In SR, there are no separated 2-body systems with forces. If the 2 bodies
are separated, and there is a force acting between them, it's mediated by
a field, and this field can transport energy and momentum. For 2-body
systems where the bodies only interact when in contact, Newton's 3rd will
be fine. For separated 2-body+field systems, it'll work too, if you assume
that you can exert a force on a field, defined by Newton's 2nd.

--
Timo Nieminen - Home page:http://www.physics.uq.edu.au/people/nieminen/
E-prints:http://eprint.uq.edu.au/view/person/Nieminen,_Timo_A..html
Shrine to Spirits:http://www.users.bigpond.com/timo_nieminen/spirits.html

--------------------
Newtons third law
is much more basic and reliable than
SR

In away SR is based as well on that law !!

OTHA his *first* law is right in a sweeping way --only macrocosm
---------------
ATB
Y.Porat
-----------------------------

Darwin123

Posted: Tue Apr 08, 2008 6:22 am

Guest

On Apr 7, 10:58 pm, Timo Nieminen <t...@physics.uq.edu.au> wrote:

Quote:

On Mon, 7 Apr 2008, Darwin123 wrote:
On Apr 7, 8:37 pm, Timo Nieminen <t...@physics.uq.edu.au> wrote:
On Mon, 7 Apr 2008, Darwin123 wrote:
On Apr 7, 4:41 pm, "Timo A. Nieminen" <t...@physics.uq.edu.au> wrote:
On Mon, 7 Apr 2008, ram.rac...@gmail.com wrote:

Rather, one would use Maxwell's equations (etc) to obtain the same result
as Newton's laws (see further below), in an appropriate limit.

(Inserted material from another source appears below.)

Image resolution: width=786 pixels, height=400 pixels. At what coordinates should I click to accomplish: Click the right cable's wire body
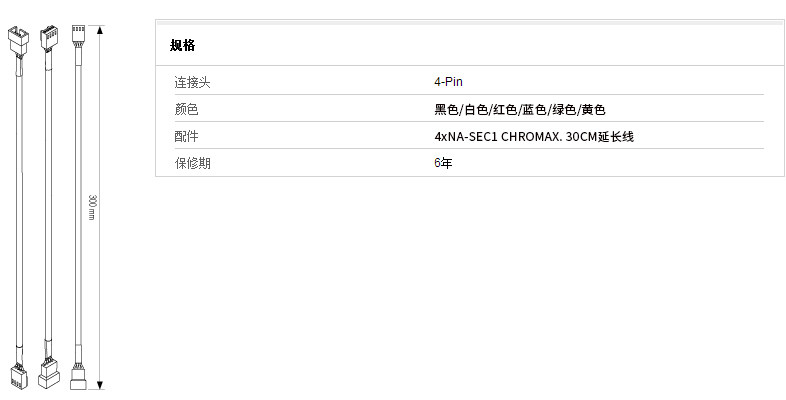77,200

Key qualifier: In the appropriate limit. Maxwell's equations are
still considered more accurate than Newton's Laws. There is no way to
extract a force law consistent with both Maxwell's equations and
Newton's Laws at the same time. As a special limit, sure.

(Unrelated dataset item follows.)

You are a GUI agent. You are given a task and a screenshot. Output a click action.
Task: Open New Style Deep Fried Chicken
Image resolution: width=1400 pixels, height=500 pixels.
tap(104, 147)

Sure there's a way. See, e.g., Jackson pp 105-108. Once you have the
canonical energy-momentum tensor, you know what the momentum and energy
density of the field is (assuming one can identify the integrands in the
relevant conservation laws with the density of the conserved quantities).
Maxwell's equations tell you how the energy and momentum moves from one
place to another in the field, the Lorentz force tells you the forces
involved in the interaction with matter, and, given that the force
exterted by the field is indeed equal to the rate of loss of momentum of
the field, how can this _not_ be consistent with Newton's laws? Of
course, not consistent with Newton's definition of momentum.

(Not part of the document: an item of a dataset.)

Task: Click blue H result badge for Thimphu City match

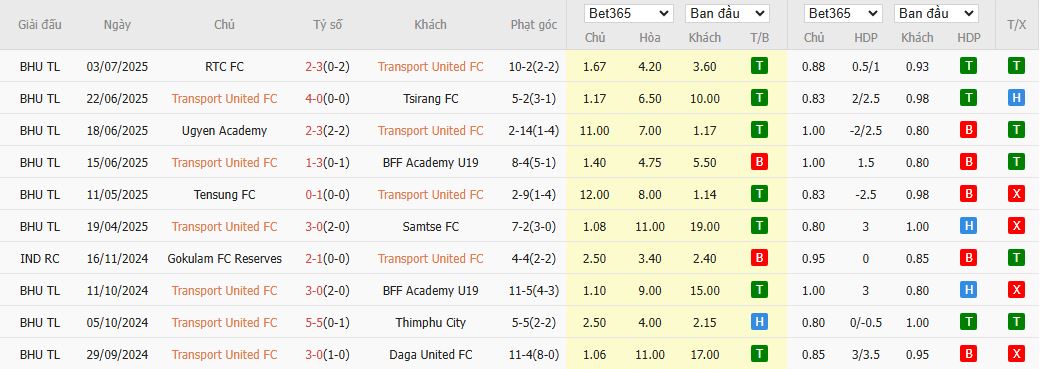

Maybe thats the problem. Newton did not define momentum

explicitly. He certainly did not come up with "conservation of
momentum." Conservation of momentum can be derived from Newton's Laws
assuming all the mass is contained by "bodies," and that the force is
is invariant with respect to displacement. I think it was Leibnitz who
actually came up with conservation of momentum independent of Newton
and his third law.
Both Newton and Leibnitz considered only "bodies," they did not
consider fields. Therefore, the only defition of momentum they could
come up with, if any, was:
p=mv
where p is the momentum, m is the mass and v is the velocity. However,
this formula obviously can't be applied to a field because the field
is moving. The velocity v is undefined.
"Electrodynamics" by Jackson is a wonderful book. Jackson really
does a wonderful job of describing special relativity as applied to
electromagnetic fields. However, Jackson is not relevant to questions
and comments on scientific history before 1905. Jackson is presenting
a finished product, and the issue seems to be the historical
development of the product.
The questions and insults were addressed toward Einstein before
1905. The claim was made that Einstein SHOULD NOT have accepted the
formula for kinetic energy because it was purely empirical.
Einstein once said that he was trying to resolve the
contradictions created by the existence of radiation pressure. Someone
may well ask what contradictions are in the existence of radiation
pressure. Einstein described a thought experiment that showed clearly
that heat energy, as in the motion of molecules, makes an object more
massive. His analysis presumed that light exerts a pressure, which was
well know at that time. His point was that if radiation exerts a
pressure, than the electromagnetic field has to have inertial mass.
I was merely trying to clarify for any lurkers here my
understanding of the historical development of science. I am using the
troll as a sounding board. Yes, it is a vanity thing.

Dirk Van de moortel

Posted: Tue Apr 08, 2008 6:45 am

Guest

Rock Brentwood <markwh04@yahoo.com> wrote in message
b5e41e64-1ed8-4f07-8459-0e7e13968837@s13g2000prd.googlegroups.com

Quote:

On Apr 6, 5:40 pm, "Androcles" <Headmas...@Hogwarts.physics> wrote:
--
This message is brought to you by Androcles
http://www.androcles01.pwp.blueyonder.co.uk/
"Robert J. Kolker" <bobkol...@comcast.net> wrote in messagenews:pPqdnTx62_sicWXanZ2dnUVZ_oWdnZ2d@comcast.com...| Darwin123 wrote:

Newton and Maxwell's
equations are technically in contradiction.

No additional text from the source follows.